The film draws upon documentary memory by incorporating video footage the director captured from real life over the years, which affect the audience through shared historical, cultural, and personal memories. To accommodate the historical diversity of such archive footage in aspect ratio and image texture, French cinemaphotographer Eric Gautier shot the film with a variety of video cameras that Jia had used in the past ten years, ranging from low-resolution DV, 35mm film and underdeveloped 35mm, to HD and Ultra HD with increasingly higher resolution, including 2K, 4K, and 5-6K. The variety reminds the audiences that the changing video technology not only documents an era but also mediates personal memories of that era. The co-opted archival footage is not only documentary but also lyrical. The allegorical opening sequence, for example, shows rustic travelers caught in a traffic jam; confined to the bus seats, they can see little and do nothing except anxiously wait for a signal to proceed. The director has said about the “lyrical quality” of I Wish I Knew: “[A] film should also make an aesthetic contribution[;] it is a vehicle for expressing emotion.” (Zheng 119) The emotion aesthetically or lyrically expressed here is based on documentary memory. “[W]andering in any city in China,” the director writes in an article, “one can always see dismantling here and there and fast amnesia concurring with fast development”; so he makes films to “resist amnesia with the camera” (Jia, Jia Zhangke Speaks Out II 46). The archive footage in Ash, likewise, lyricizes the main narrative to resist a racing time of endless change.
When Qiao arrives in Fengjie in 2006, for instance, the Three Gorges area is in the heat of its massive hydroelectric project, which will ultimately raise the water of Yangtze River to 175 meters high and move more than one million people out of their hometown by the end of 2009 (Liang 1, 6). In an archival shot from that period, a tour guide’s voiceover informs tourists of the upcoming third-stage reservoir filling, which will raise the water level to 156 meters by September 2006 (see Figure 7). When Qiao arrives, therefore, the Kuimen Gate as the landmark of Fengjie has lost part of its original grandeur. As sightseeing tourists flux in to catch a final look at the original Three Gorges, replica images of the Kuimen Gate appear in all kinds of commercial spaces in the film, turning the vanishing landscape into a decorative simulacrum. The intermedial contrast between past and present laments that nothing is eternal in this abandoned city of sacrificed homes. Later in this act, the omniscient camera contemplates on emigrants at the wharf who are silently waiting to board a ship that is bound for some unknown land and uncertain future. Set to ambient space music, the serene portraits of these evicted people with their cherished pet animals, plants, and portable household objects lyrically register the dignity and tenacious hope of the dispossessed.

RECORDS SHOWN ->
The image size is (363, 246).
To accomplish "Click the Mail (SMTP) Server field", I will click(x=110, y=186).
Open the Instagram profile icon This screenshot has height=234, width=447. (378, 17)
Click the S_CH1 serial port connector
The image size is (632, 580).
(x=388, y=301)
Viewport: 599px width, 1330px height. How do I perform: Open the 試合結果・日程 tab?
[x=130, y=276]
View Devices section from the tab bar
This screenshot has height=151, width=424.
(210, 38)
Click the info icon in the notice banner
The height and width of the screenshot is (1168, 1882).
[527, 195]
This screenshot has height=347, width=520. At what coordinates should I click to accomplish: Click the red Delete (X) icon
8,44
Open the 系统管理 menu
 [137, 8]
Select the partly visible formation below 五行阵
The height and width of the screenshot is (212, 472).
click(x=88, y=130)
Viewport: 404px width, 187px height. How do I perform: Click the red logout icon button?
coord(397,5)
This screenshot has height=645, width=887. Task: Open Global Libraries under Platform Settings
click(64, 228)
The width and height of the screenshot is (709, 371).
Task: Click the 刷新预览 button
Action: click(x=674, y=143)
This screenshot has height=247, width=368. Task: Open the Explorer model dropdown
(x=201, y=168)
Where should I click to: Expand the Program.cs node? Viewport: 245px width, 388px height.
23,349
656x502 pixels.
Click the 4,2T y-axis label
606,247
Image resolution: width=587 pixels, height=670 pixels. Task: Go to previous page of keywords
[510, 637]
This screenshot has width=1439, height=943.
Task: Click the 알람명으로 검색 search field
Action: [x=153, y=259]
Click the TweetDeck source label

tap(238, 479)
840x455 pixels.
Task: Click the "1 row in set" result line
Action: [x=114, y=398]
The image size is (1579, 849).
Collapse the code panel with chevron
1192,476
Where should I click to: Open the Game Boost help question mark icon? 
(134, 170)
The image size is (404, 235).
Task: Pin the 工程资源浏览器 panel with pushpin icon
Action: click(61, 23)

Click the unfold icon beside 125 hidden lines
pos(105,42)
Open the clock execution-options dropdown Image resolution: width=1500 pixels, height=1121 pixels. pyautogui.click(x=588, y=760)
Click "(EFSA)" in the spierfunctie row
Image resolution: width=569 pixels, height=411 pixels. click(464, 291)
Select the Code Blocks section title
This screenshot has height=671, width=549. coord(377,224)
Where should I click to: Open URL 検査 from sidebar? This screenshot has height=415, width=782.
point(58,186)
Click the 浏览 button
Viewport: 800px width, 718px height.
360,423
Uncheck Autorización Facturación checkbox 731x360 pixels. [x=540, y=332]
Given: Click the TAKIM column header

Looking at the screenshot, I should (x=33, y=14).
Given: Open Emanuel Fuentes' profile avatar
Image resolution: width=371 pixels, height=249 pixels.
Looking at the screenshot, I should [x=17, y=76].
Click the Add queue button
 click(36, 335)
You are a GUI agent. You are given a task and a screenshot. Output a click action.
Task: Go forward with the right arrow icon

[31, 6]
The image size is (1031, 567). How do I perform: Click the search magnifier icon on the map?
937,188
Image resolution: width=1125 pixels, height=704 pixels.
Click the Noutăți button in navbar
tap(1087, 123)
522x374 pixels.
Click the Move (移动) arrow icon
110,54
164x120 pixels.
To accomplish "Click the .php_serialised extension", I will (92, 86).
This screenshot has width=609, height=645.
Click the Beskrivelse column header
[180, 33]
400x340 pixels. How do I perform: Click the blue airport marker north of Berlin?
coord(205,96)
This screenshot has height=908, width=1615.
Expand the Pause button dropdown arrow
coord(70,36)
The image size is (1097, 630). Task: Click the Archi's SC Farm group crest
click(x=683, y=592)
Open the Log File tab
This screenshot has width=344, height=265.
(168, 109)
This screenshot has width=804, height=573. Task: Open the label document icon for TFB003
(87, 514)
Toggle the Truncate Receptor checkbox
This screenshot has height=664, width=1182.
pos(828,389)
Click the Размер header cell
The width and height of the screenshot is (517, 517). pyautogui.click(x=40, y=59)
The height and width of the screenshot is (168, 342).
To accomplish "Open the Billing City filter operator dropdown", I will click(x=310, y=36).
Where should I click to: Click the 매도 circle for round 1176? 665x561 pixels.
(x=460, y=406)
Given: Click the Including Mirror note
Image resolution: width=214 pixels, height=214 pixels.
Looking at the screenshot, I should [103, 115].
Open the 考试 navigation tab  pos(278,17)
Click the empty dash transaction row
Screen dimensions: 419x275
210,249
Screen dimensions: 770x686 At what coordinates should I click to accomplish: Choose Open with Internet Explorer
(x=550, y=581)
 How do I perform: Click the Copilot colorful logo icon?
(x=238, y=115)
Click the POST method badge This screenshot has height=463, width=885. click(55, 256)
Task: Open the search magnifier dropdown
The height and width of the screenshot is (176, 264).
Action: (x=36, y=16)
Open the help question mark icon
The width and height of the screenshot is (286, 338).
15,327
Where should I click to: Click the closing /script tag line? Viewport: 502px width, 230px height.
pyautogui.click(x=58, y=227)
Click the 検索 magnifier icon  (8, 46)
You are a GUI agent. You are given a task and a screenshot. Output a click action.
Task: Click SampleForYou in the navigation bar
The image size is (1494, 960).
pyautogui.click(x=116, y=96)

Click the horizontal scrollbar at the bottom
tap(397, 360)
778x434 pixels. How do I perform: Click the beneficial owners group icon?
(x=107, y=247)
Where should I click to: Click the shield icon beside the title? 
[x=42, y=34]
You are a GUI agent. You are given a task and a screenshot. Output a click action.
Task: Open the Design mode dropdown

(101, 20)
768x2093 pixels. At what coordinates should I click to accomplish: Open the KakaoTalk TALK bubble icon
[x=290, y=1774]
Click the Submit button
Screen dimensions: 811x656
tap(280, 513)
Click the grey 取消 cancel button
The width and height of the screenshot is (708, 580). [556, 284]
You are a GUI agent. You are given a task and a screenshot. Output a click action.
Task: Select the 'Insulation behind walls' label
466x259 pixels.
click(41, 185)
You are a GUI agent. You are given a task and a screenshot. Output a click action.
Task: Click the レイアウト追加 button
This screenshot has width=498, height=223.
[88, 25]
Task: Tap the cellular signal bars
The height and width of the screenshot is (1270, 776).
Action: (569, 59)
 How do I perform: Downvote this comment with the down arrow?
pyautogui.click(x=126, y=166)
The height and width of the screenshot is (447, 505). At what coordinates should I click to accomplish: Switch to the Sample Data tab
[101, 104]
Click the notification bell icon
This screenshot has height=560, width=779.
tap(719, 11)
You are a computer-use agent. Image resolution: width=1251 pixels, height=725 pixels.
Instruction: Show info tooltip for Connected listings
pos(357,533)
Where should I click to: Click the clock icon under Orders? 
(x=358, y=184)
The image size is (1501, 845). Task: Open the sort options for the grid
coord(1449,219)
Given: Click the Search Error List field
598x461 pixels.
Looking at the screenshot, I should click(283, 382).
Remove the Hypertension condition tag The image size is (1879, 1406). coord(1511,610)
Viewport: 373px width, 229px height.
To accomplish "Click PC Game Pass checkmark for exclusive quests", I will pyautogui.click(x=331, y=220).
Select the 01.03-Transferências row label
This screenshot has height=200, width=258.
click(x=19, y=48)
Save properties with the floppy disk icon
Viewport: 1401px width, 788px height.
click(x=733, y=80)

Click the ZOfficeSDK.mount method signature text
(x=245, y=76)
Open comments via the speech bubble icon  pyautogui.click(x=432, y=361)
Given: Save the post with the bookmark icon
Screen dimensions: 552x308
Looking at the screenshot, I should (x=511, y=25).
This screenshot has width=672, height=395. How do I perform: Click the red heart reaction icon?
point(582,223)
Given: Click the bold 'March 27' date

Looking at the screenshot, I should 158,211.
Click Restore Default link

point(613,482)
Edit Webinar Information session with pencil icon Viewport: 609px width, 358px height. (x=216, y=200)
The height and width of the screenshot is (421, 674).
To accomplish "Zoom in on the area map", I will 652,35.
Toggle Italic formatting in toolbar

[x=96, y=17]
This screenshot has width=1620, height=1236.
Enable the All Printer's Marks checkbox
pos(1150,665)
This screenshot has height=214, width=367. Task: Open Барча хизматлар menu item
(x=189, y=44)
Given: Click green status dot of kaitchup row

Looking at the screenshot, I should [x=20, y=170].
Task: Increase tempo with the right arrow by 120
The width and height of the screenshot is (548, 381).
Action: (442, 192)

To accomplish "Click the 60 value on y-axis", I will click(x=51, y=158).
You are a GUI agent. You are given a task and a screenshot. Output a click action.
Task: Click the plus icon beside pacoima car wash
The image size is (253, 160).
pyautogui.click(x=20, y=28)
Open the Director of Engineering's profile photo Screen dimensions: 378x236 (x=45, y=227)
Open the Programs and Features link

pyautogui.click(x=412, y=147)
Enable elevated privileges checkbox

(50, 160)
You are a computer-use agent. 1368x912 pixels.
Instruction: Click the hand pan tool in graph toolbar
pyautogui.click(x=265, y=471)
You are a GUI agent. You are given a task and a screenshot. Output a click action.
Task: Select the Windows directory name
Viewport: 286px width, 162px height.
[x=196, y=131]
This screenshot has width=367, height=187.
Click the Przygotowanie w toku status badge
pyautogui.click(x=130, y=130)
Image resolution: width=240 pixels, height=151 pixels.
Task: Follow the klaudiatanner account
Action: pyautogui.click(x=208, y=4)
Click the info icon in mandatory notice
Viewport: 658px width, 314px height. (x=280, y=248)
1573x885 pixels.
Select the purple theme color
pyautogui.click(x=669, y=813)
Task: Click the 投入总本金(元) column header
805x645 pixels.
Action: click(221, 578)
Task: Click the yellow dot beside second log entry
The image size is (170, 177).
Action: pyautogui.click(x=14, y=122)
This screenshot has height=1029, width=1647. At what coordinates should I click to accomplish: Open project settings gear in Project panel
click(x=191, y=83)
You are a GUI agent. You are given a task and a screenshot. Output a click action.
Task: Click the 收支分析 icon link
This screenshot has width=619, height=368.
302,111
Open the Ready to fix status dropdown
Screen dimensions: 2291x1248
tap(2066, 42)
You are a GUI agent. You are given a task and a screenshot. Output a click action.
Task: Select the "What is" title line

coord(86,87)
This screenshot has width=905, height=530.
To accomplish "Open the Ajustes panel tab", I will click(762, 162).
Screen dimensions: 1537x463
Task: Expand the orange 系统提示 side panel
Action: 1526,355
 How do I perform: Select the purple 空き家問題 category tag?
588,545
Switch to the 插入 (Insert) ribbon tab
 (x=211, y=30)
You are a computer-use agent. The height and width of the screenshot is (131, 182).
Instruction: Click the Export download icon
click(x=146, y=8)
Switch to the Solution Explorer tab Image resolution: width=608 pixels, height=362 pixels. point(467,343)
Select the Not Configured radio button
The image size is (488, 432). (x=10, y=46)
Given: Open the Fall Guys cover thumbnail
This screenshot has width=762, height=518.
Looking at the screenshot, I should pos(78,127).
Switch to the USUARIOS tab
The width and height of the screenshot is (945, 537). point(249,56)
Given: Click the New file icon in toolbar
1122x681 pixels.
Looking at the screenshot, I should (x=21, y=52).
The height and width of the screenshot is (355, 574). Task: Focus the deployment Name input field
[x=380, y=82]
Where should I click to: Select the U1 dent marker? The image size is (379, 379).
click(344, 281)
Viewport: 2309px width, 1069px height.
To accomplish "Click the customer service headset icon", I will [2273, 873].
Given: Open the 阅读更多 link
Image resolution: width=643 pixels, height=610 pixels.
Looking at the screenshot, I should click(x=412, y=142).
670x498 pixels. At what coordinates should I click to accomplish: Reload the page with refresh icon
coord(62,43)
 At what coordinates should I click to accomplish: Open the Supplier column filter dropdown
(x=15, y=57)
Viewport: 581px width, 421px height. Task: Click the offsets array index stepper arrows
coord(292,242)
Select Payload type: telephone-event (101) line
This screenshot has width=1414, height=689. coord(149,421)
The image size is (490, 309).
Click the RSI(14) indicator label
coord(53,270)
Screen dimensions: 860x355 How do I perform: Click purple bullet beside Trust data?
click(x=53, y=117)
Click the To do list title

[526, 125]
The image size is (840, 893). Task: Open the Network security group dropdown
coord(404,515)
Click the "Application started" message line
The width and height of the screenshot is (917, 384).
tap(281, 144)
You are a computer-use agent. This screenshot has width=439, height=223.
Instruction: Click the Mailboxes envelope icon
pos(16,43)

REQUIREMENT 1 -> From the listing, echo the stretch from the line containing "The height and width of the screenshot is (168, 342)." through the line containing "Open the 考试", both ends included.
REQUIREMENT 2 -> Continue the passage about the film's archive footage from the point where it stops.

FINAL RESULT 1 ->
The height and width of the screenshot is (168, 342).
To accomplish "Open the Billing City filter operator dropdown", I will click(x=310, y=36).
Where should I click to: Click the 매도 circle for round 1176? 665x561 pixels.
(x=460, y=406)
Given: Click the Including Mirror note
Image resolution: width=214 pixels, height=214 pixels.
Looking at the screenshot, I should [103, 115].
Open the 考试 navigation tab  pos(278,17)

FINAL RESULT 2 ->
While some “only see how human nature is flooded by the ruins” (Li and Yan), Jia attempts to find embers of hope in this disappearing site of human wilderness. His cinematic Fengjie resembles the architectural ruins in Chinese art after the Sino-Japanese war and during the 1990s, which “opened up a didactic space between past and future [that featured] a commingled sense of ambiguity, openness and indeterminacy” (Wu 172-3, 203). Corey K. N. Schultz reads the ruin imagery in Jia’s pre-2008 films as a metaphor for destructed Maoism in the Reform era, which leads to “physical, emotional and temporal estrangements from a once-human space and an anticipated utopian future” (447, 456). What he misses is the lyrical hope in Jia’s films despite such uncertainty. The Datong volcano shows up twice in Ash to witness interpersonal emotional bond. In Act One, Bin despises this “ghostly place” where people are dying nameless death like “ashes of cannon fodder,” just like in 24 City (2008) memories of 30,000 workers plus their 100,000 families were “flicked away like ashes of a cigarette” to give way to a modern apartment complex development (Jia, “Preface” 3). In Act Three, however, an eye-to-eye conference with the volcano endows Qiao with the magical power to awaken Bin from his physical palsy, so that he miraculously rises from the wheelchair and walks towards her warm encouraging smile and beckoning hands. With the unmenacing volcano in this deep-focus shot quietly musing on the two human figures, Bin’s faltering steps and the gradually shortening distance between the estranged lovers are highly emotive with the gentle soundscape of space music, whooshing wind and rustling leaves (see Figure 8). As Qiao speculated seventeen years ago, after the ordeal of intensive burning “the volcanic ash must be the purest.” The film’s aesthetic of ruins lyrically intensifies this liminal hope after destruction.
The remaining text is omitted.